Rarely do you hear cries from the citizenry to have their taxes raised – usually you hear people lament that rates are too high. A recent Bloomberg slideshow listed aggregate tax rates by state but used data that did not include local tax rates. Many of the 1,256 comments on the slideshow pointed out that the information was wrong. In almost every comment that I read, people thought that their taxes were too high.
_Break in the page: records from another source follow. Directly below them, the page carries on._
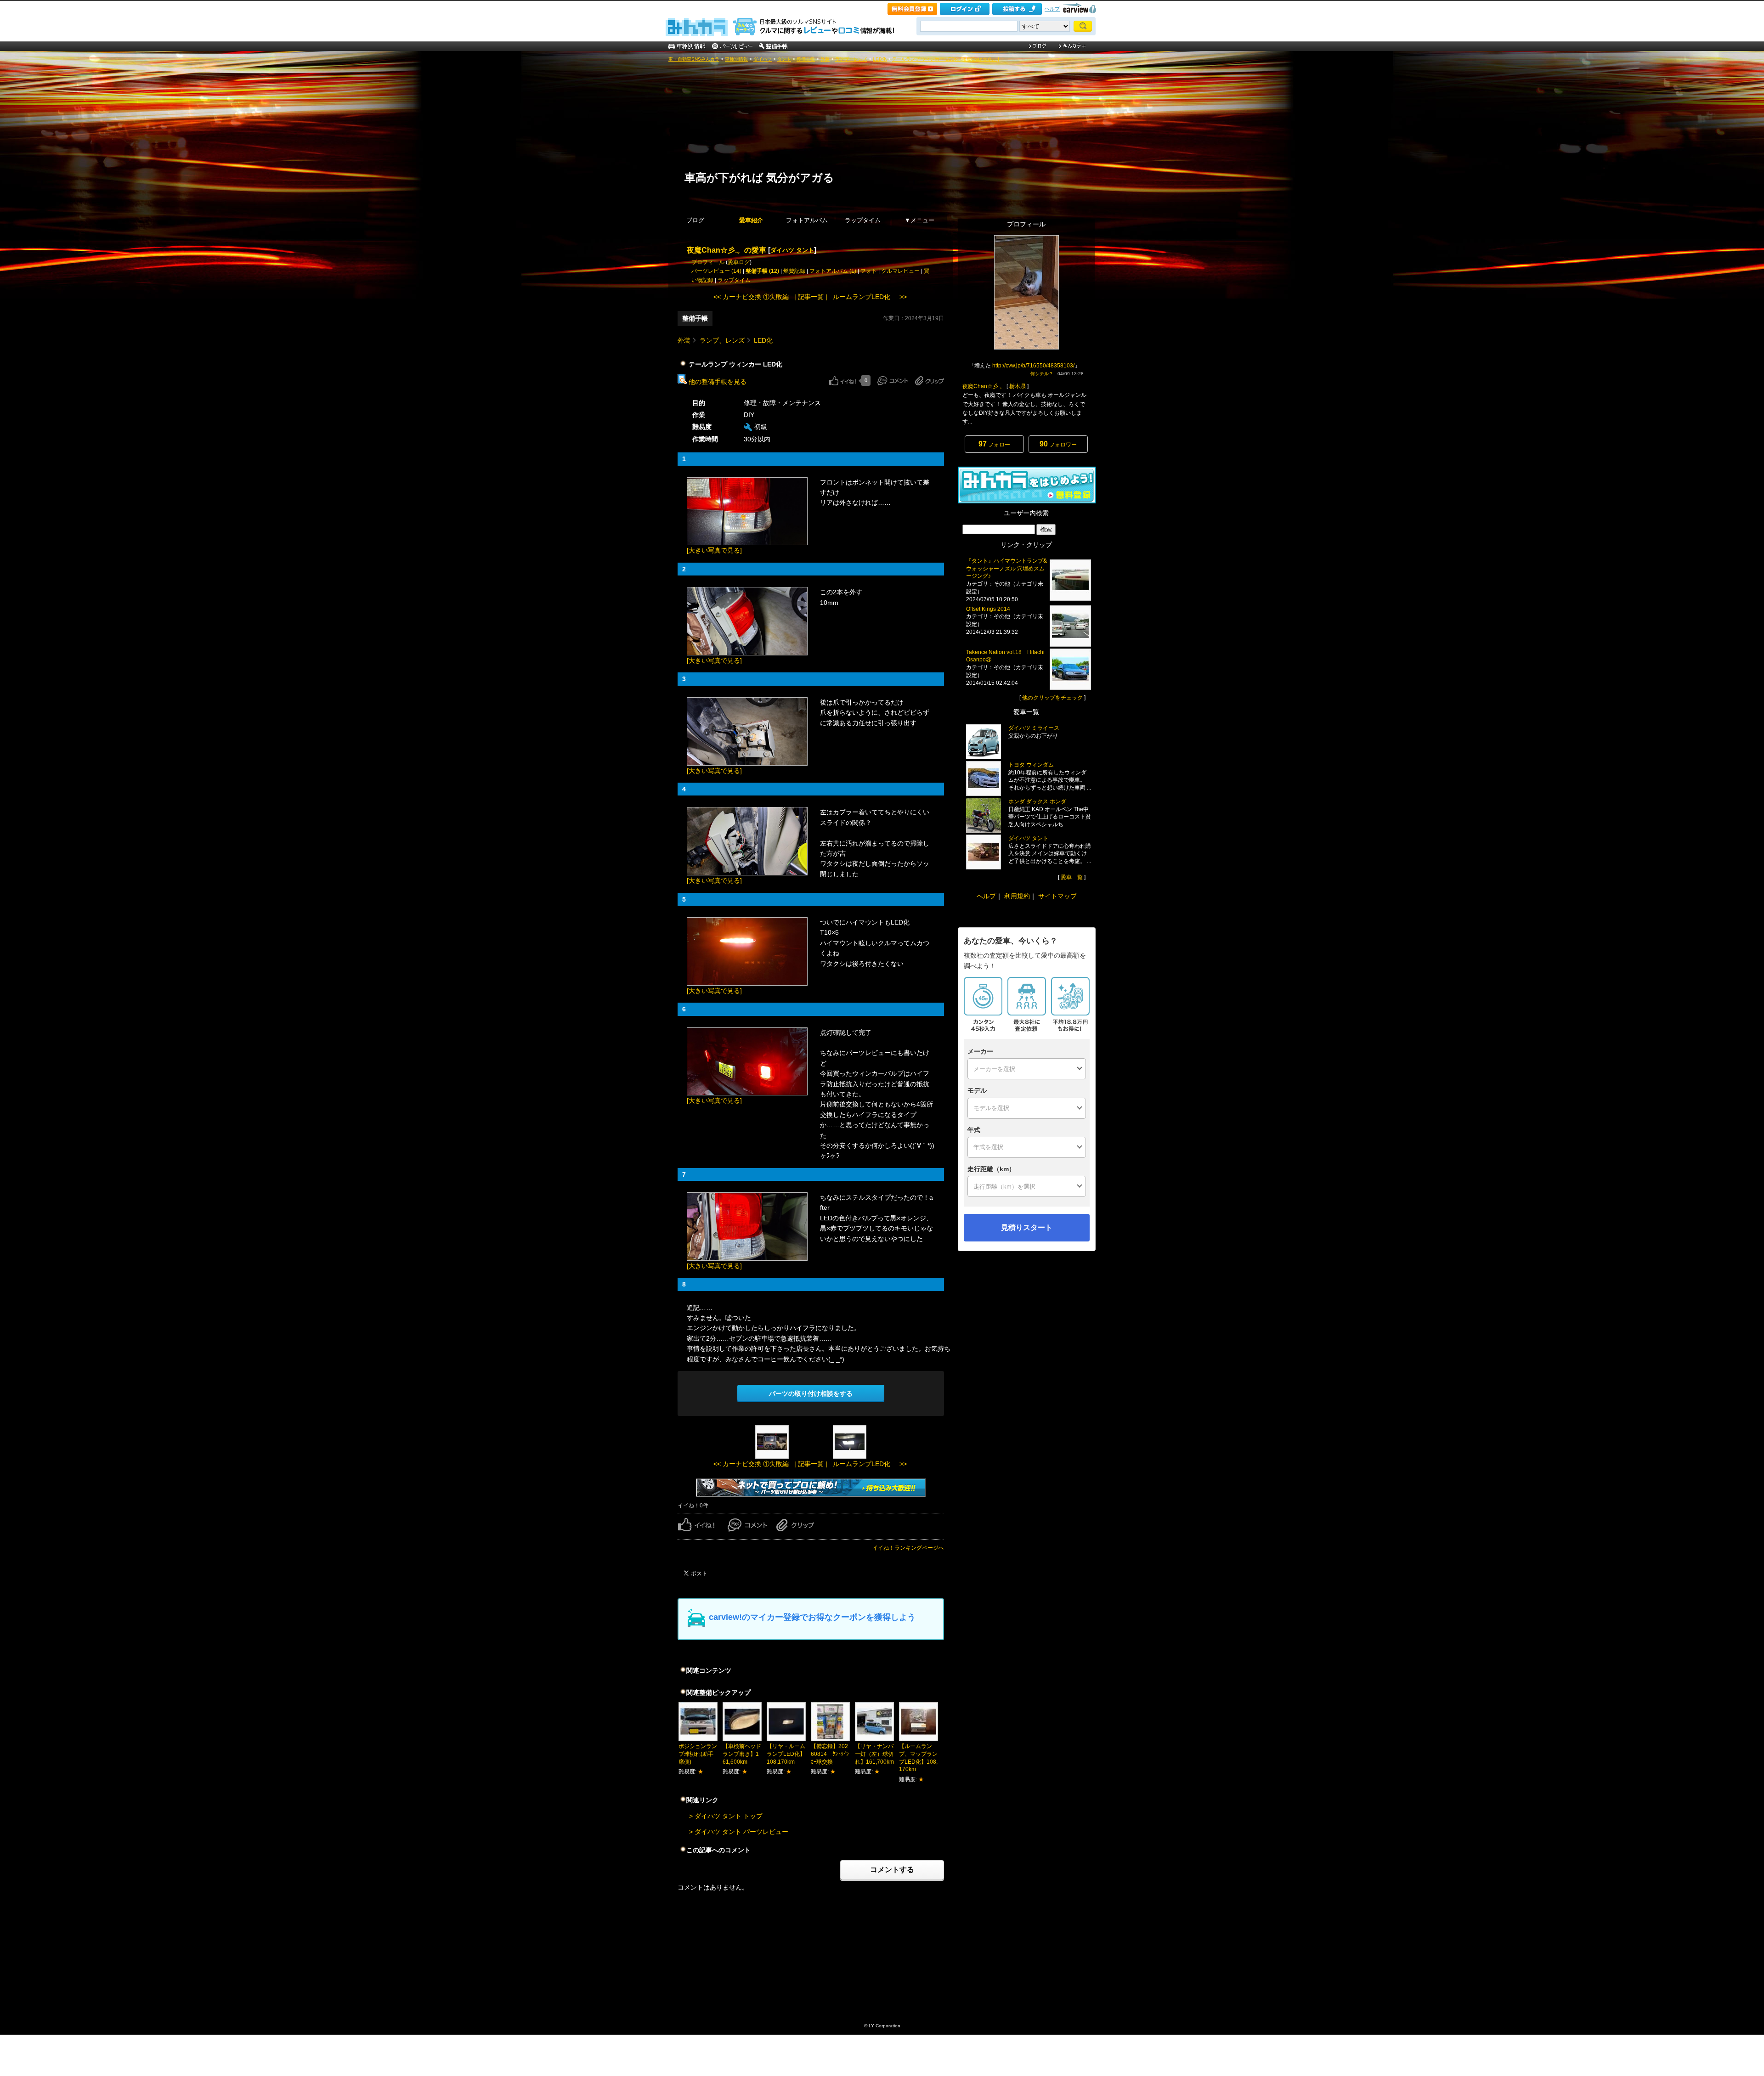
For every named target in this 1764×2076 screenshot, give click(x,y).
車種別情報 (736, 59)
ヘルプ (1052, 8)
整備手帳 (806, 59)
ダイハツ (762, 59)
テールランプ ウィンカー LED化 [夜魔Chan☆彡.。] (945, 59)
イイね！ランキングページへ (908, 1548)
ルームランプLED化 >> (870, 296)
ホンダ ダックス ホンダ (1037, 801)
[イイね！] (842, 380)
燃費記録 (794, 271)
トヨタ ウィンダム (1031, 765)
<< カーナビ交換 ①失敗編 (751, 296)
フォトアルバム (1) (832, 271)
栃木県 (1017, 386)
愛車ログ (739, 262)
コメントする (892, 1869)
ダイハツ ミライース (1033, 728)
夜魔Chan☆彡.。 (983, 386)
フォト (868, 271)
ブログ (695, 220)
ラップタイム (863, 220)
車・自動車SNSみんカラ (693, 59)
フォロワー (1058, 444)
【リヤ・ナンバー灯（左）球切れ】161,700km (874, 1754)
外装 (825, 59)
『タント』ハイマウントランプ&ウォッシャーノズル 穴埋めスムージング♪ (1006, 569)
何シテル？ (1041, 373)
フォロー (994, 444)
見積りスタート (1026, 1227)
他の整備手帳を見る (716, 381)
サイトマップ (1057, 896)
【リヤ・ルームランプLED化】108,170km (786, 1754)
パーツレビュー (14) (716, 271)
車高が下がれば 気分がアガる (759, 177)
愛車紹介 (751, 220)
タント (784, 59)
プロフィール (707, 262)
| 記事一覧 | (810, 296)
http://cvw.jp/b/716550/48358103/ (1033, 365)
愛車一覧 (1072, 877)
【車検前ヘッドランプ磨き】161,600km (742, 1754)
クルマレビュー (900, 271)
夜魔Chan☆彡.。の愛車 (726, 250)
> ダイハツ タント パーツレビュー (738, 1831)
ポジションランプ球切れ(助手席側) (697, 1754)
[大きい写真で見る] (714, 550)
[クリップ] (929, 380)
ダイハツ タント (792, 250)
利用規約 (1017, 896)
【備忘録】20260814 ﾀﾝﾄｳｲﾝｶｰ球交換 (830, 1754)
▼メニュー (919, 220)
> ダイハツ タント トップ (726, 1816)
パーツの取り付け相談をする (811, 1393)
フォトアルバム (807, 220)
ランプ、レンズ (851, 59)
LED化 (880, 59)
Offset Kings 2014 (988, 609)
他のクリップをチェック (1052, 697)
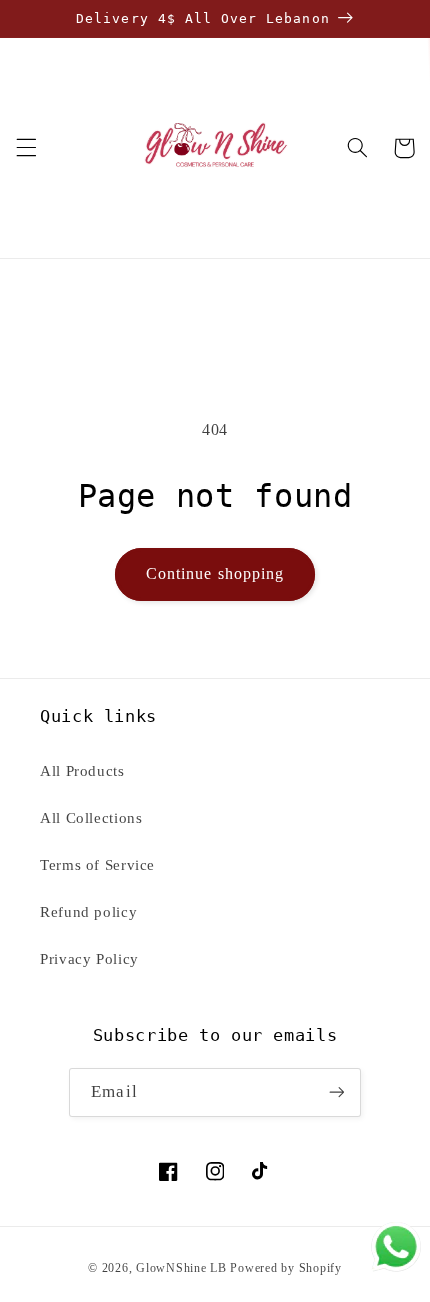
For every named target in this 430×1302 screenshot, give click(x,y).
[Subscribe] (336, 1092)
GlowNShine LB (181, 1268)
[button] (26, 148)
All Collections (91, 818)
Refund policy (88, 912)
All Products (82, 771)
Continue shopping (215, 573)
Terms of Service (97, 865)
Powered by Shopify (285, 1268)
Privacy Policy (89, 959)
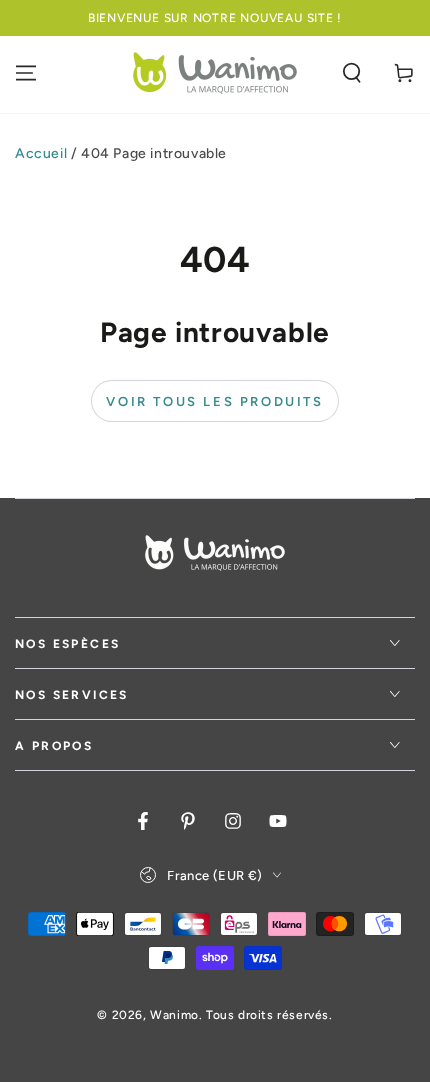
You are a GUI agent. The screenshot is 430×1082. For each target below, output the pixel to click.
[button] (352, 73)
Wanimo (174, 1015)
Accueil (41, 153)
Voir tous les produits (214, 401)
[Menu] (26, 73)
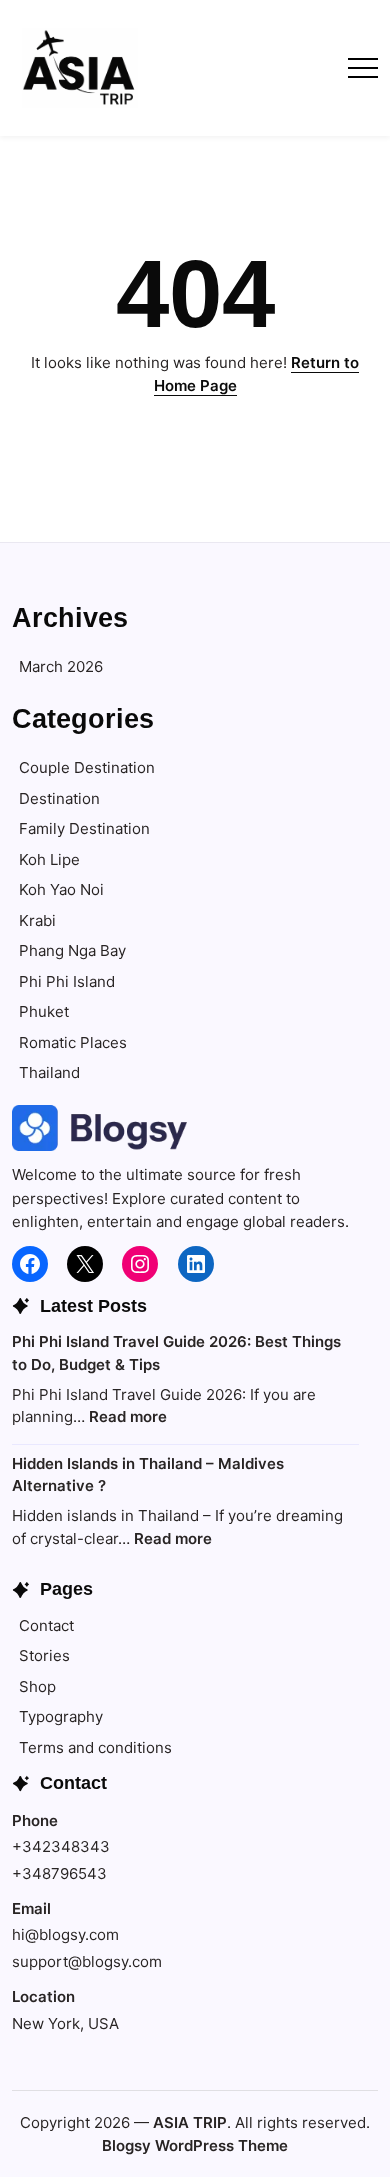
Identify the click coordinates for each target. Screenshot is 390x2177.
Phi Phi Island (67, 981)
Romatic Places (73, 1042)
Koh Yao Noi (61, 889)
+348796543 (59, 1873)
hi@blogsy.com (65, 1934)
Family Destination (84, 828)
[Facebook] (30, 1264)
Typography (61, 1716)
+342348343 (61, 1846)
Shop (37, 1686)
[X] (85, 1264)
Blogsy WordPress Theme (195, 2145)
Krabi (37, 920)
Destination (59, 798)
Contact (46, 1625)
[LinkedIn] (196, 1264)
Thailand (49, 1072)
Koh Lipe (49, 859)
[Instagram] (140, 1264)
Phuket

The response of state governments to their citizens’ cries for lower taxes has been ambivalent. While states decreased their sales taxes by $5.2 billion for 2012, they also increased personal income taxes by $3 billion, according to a National Conference of State Legislatures poll. There is a lot of variance among states in sales tax rates, though: Five states collect no state sales tax, and 13 states have an average local sales tax rate of zero. State and local governments are looking for additional revenue from every available source, but I predict that we will mainly see increases in income taxes for higher earners rather than increases to sales tax rates.

Pennsylvania to forgo $24 billion in fracking royalties

There are shale gas fields covering more than half of the United States, but Pennsylvania has emerged as the rising star of domestic energy production with its “Mighty Marcellus” fields. This is a great resource for Pennsylvania, but I’ve been confused about legislation that would impose an “impact fee” on shale gas producers instead of the traditional volume-based royalty structure used by other states. The loss of revenues to the state over the next 20 years using the “impact fee” could be approximately $24 billion using current gas prices. If gas prices doubled (they are currently at 10-year lows), losses to the state could exceed $48 billion or more.

The energy states of North Dakota, Wyoming, Texas and Oklahoma historically have earned substantial revenues from energy royalties. It seemed odd that Tom Corbett, the Pennsylvania governor who received substantial campaign contributions from gas producers, barred his shale gas commission from even considering a royalty or gas tax.

When energy producers do cost-benefit analyses, they use very sophisticated modeling in which the primary input is the quantity of “recoverable” oil or gas in an area. The second input is the projected demand and supply for energy, which in turn determines its price. Finally, the modelers factor in business expenses, primarily the depth of well drilling required and the cost to haul the energy to a pipeline terminus or railroad depot. In the case of natural gas they might include the cost to liquefy the gas for easier transport. Generally at the end of all the calculations they look at the cost of paying mineral rights fees to landholders and royalty fees to the state. All these inputs move around constantly, and projecting them years or decades ahead requires quantitative wizardry.